Esta discusión es algo tardía en Chile y por lo mismo se ha mitificado el trabajo periodístico, especialmente en dos sentidos. Uno tiene que ver con la intención de los periodistas para generar pautas con fines políticos finamente planificados (incluso en la estructura de las portadas) y el otro, apunta a la capacidad de los medios para cambiar las preferencias y principios de las audiencias. En ambos casos, a lo que aluden las críticas es que los periodistas actúan con poca o nula independencia frente a los propietarios de los medios y que no se lo advierten a sus audiencias. En el caso de Tolerancia Cero, sería una supuesta (por el comando de Frei, fundalmentalmente) poca distancia entre los panelistas y los intereses del candidato presidencial y dueño de Chilevisión, Sebastián Piñera.

Los medios tienen mucha responsabilidad en esta mitificación. A diferencia de lo que ocurre en países como EE.UU. acá no explicitan editorialmente cuál es su posición política y, en este caso, quién es el candidato que los identifica. No sólo eso, la industria ya establecida (todos) siempre ha puesto barricadas más o menos contundentes al ingreso de nuevos competidores, lo que evidentemente amplia las suspicacias sobre el trabajo de los periodistas. Para que hablar del peso que la historia reciente pone sobre el rol que jugaron los medios tradicionales.

Sin embargo, las dudas que pone Pablo Halpern apuntan especialmente a agrandar la desconfianza y fortalecer la mitología de la independencia.

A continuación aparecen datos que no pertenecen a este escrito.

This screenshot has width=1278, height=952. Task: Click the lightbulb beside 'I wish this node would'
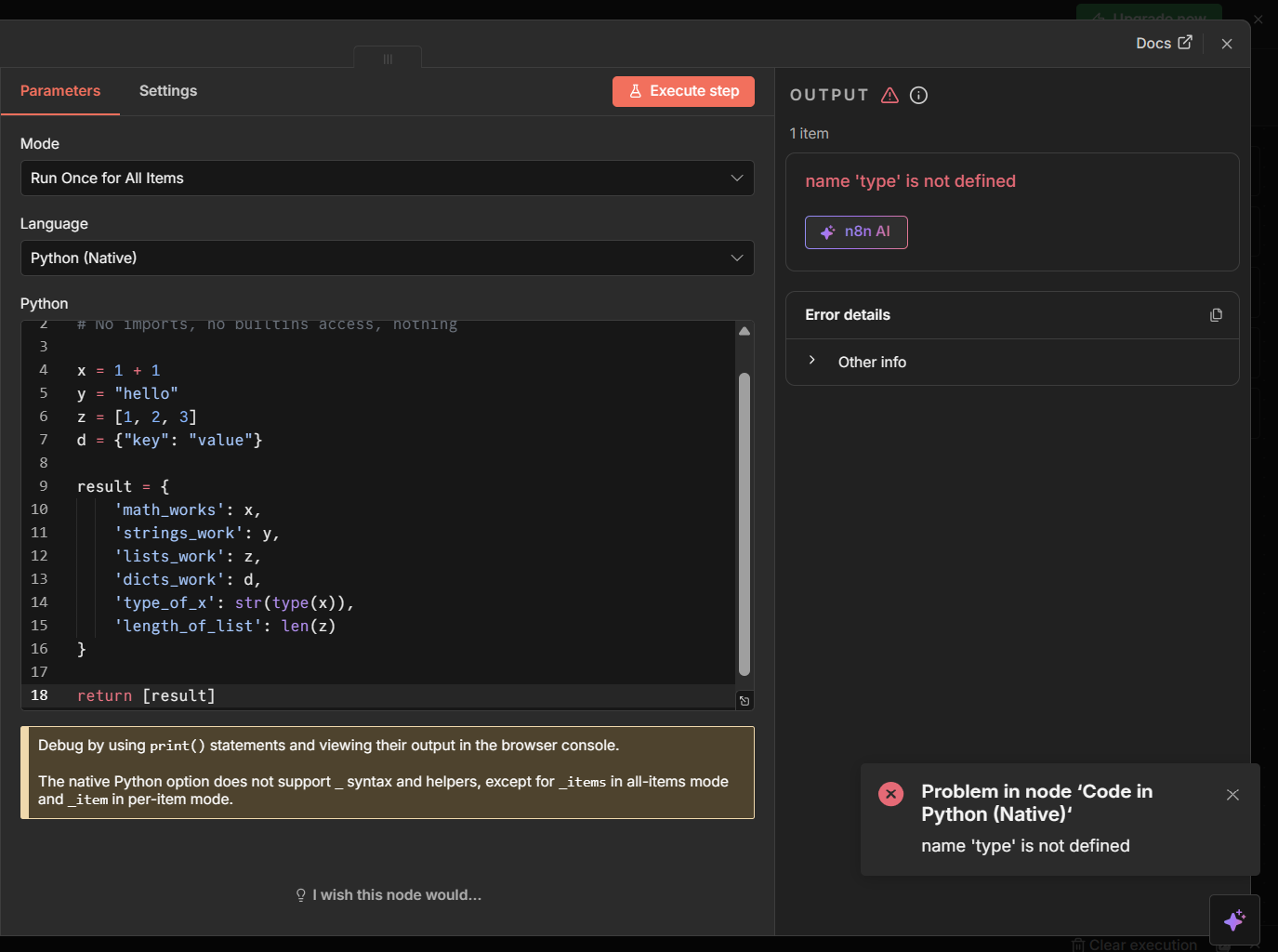301,894
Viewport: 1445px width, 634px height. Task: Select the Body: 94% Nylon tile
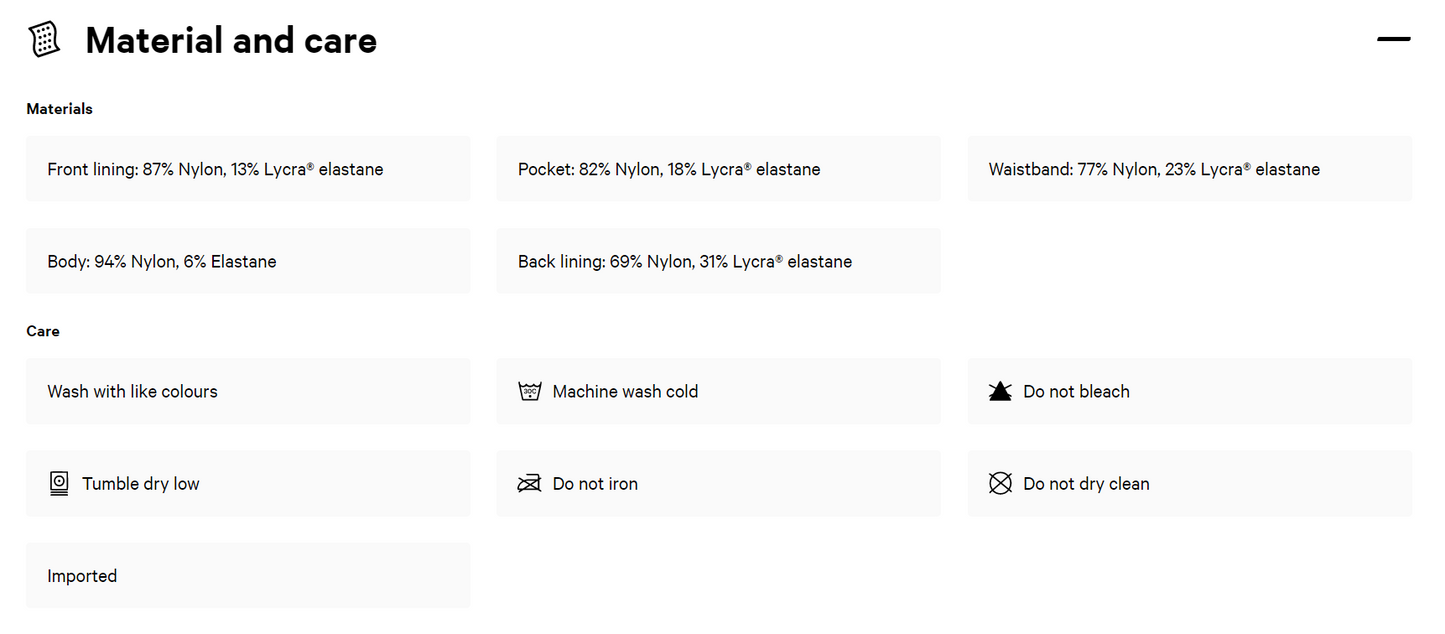pyautogui.click(x=248, y=261)
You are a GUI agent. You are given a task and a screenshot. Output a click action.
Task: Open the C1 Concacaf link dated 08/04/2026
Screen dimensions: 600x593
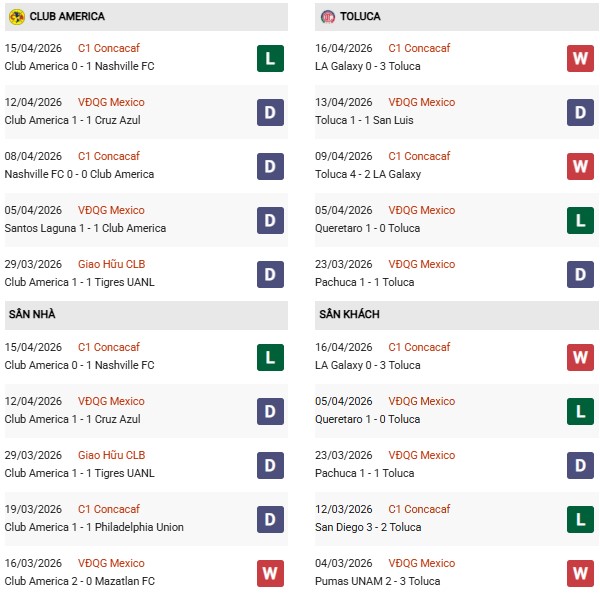pos(109,156)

Halpern conoce de cerca los medios y sabe cómo funcionan. Sabe que los avisadores y ciertos sectores tienen capacidad de veto, pero al mismo tiempo tiene claro que los periodistas conocen las fronteras con mucha claridad y sobre ese campo ejercen el periodismo. Halpern sabe que Paulsen y Del Río no reciben todos los domingos un llamado desde el comando de Piñera y que la independencia de ambos no está en juego, pero su golpe no apunta al público informado, sino a la gente que ve en los medios conspiradores institucionalizados. Por lo mismo eligió un medio no tradicional (Mediápolis está alojado en Podcaster) para desenfundar sus críticas.

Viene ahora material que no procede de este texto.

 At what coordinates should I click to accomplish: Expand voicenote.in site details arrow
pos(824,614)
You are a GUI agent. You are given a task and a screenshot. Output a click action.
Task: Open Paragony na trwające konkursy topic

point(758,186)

Pero más allá de los comentarios de Halpern, es indudable que la industria de las comunicaciones está sometida -como muchas otras- a presiones que en ocasiones erosionan su independencia. Pero (a diferencia de otros negocios) el resguardo está ligado a la superviviencia del medio: la credibilidad es su principal activo y el de los periodistas. Los medios se enfrentan a un nuevo mundo y ese mundo presionará por mayor transparencia. La industria deberá velar porque las audiencias entiendan de qué se trata todo esto y deberán estar preparados para ser más específicos (más allá de la visión de las editoriales) sobre sus intereses.

viernes, 21 de agosto de 2009

El correcaminos Bolt


La foto que ilustra la portada de este viernes de El Mercurio es sencillamente extraordinaria.

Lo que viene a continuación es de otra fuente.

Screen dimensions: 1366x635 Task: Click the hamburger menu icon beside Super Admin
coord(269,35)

Muy buena decisión editorial.

miércoles, 5 de agosto de 2009

La "broma pesada" de La Nación




Con ese título en un recuadro explicó el diario La Nación, en su edición del miércoles 5 de agosto, el impasse que protagonizó la diputada María Antonieta Saa (PPD) con los radicales José Antonio Gómez y Fernando Meza cuando toda la Concetación se fotografiaba con Eduardo Frei en los pasillos del Congreso, el pasado martes 4.

El entrevero fue portada en todos los medios e hizo recordar el episodio que involucró a Gómez y Meza con Camilo Escalona en las pasadas primarias oficialistas, pero, en vez de eso, el diario estatal optó por atribuir el impasse a una "broma pesada" de la parlamentaria, criticando, incluso, la resonancia que le dieron el resto de los medios al informar sobre aquello.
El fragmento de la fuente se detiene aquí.